[Directions] Nothing but the lines from the one with "The image size is (1456, 827)." through the final line of the entries should appear in the answer, copied exactly and without pictures.

[Provided information]
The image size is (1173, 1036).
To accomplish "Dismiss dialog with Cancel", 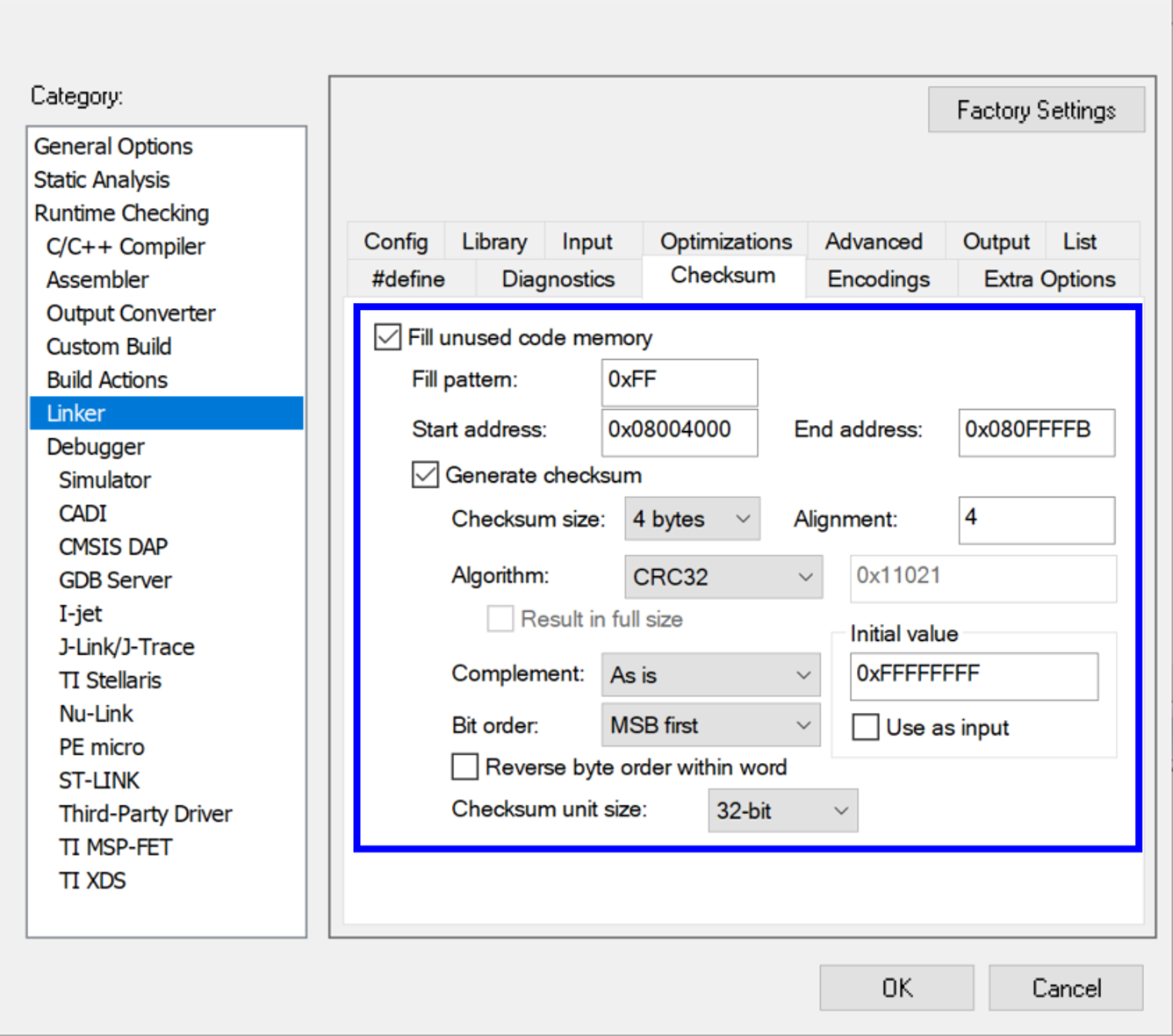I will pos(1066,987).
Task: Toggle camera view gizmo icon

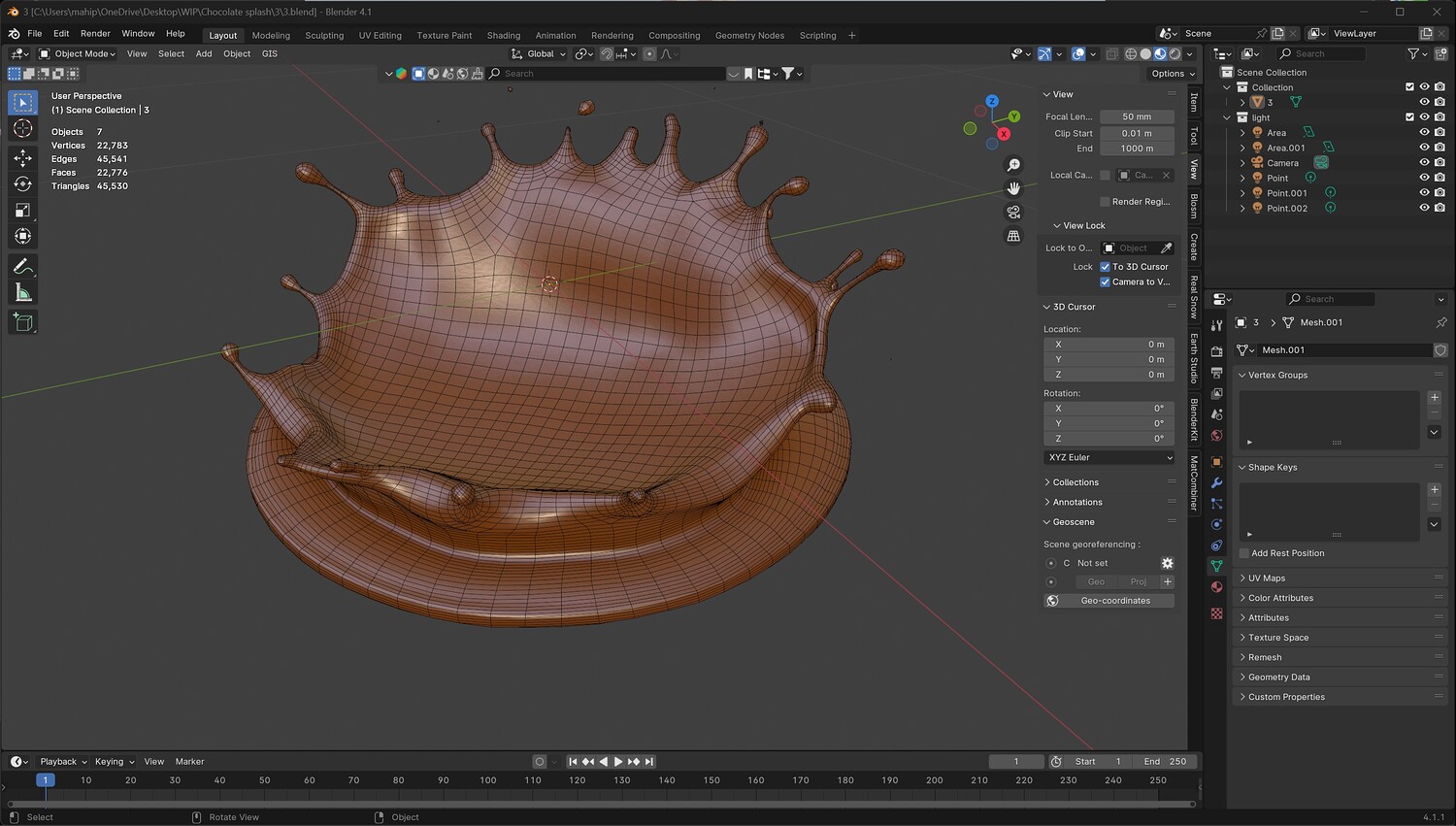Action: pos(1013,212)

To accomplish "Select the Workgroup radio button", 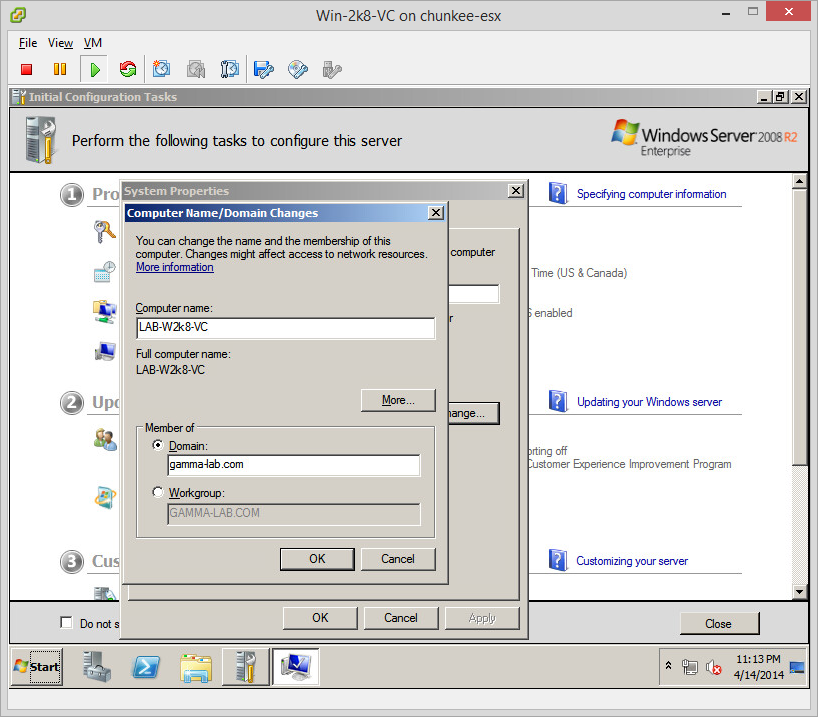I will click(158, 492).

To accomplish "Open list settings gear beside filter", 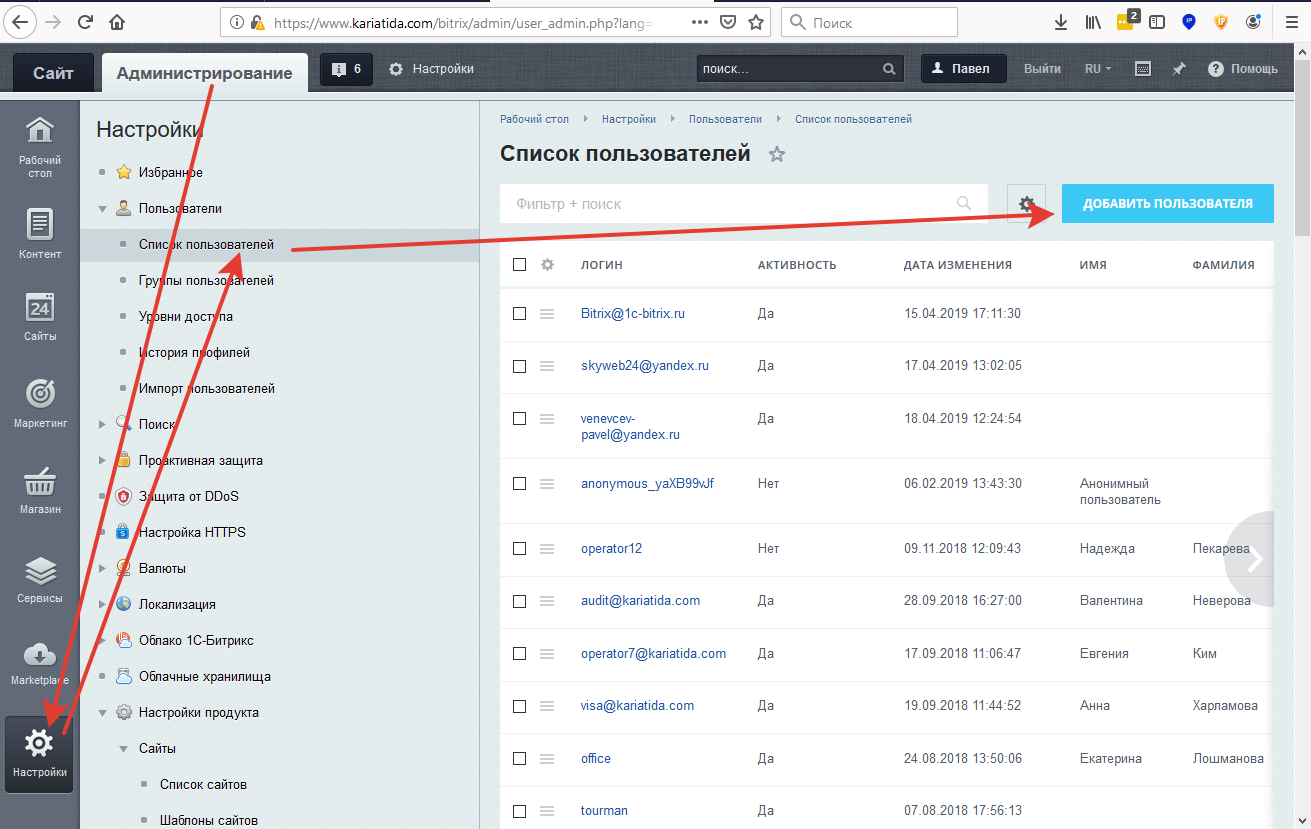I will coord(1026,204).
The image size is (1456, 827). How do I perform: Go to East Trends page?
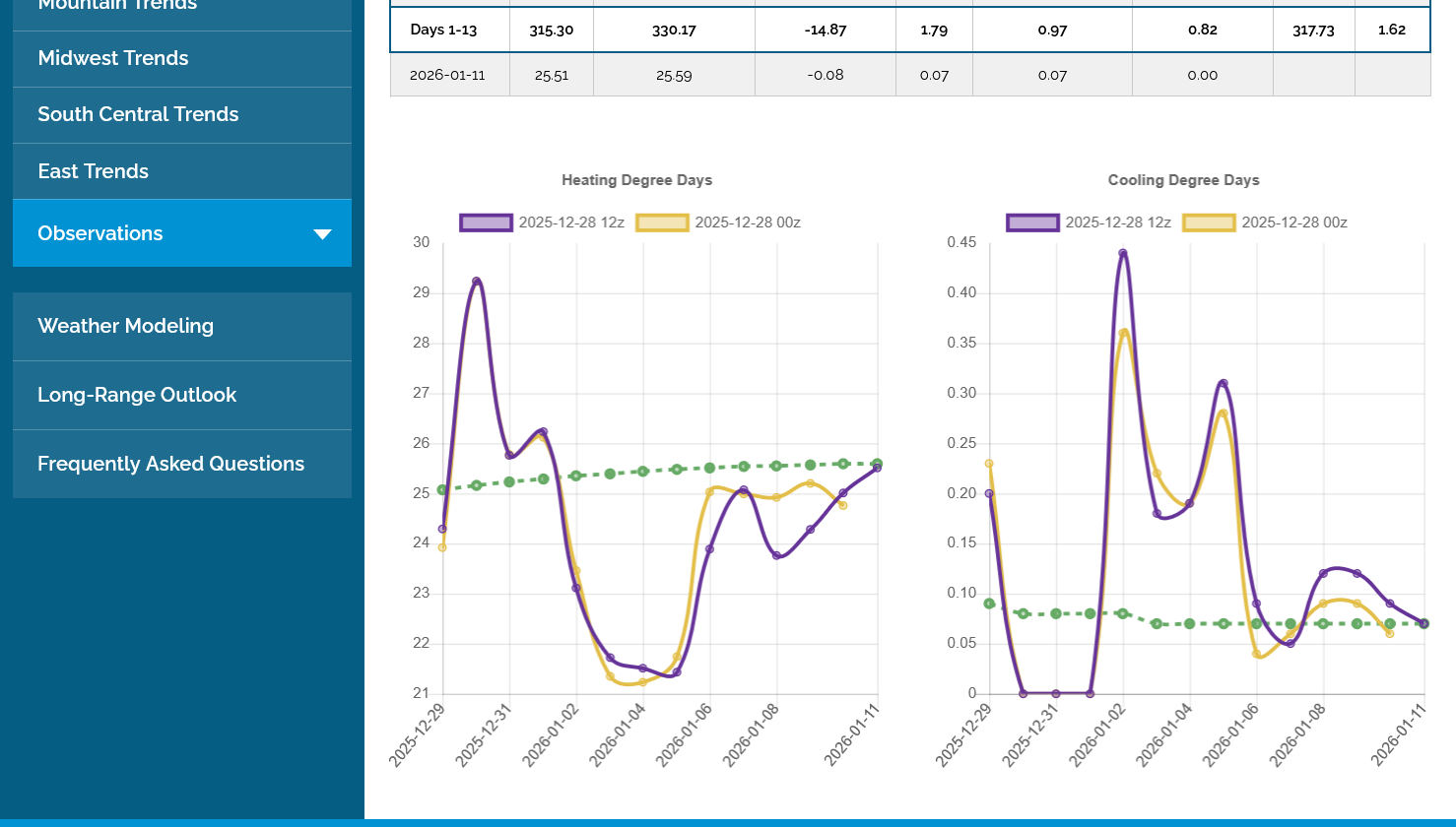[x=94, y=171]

[Task answer]
The image size is (1456, 827). How do I perform: Go to East Trends page?
[x=94, y=171]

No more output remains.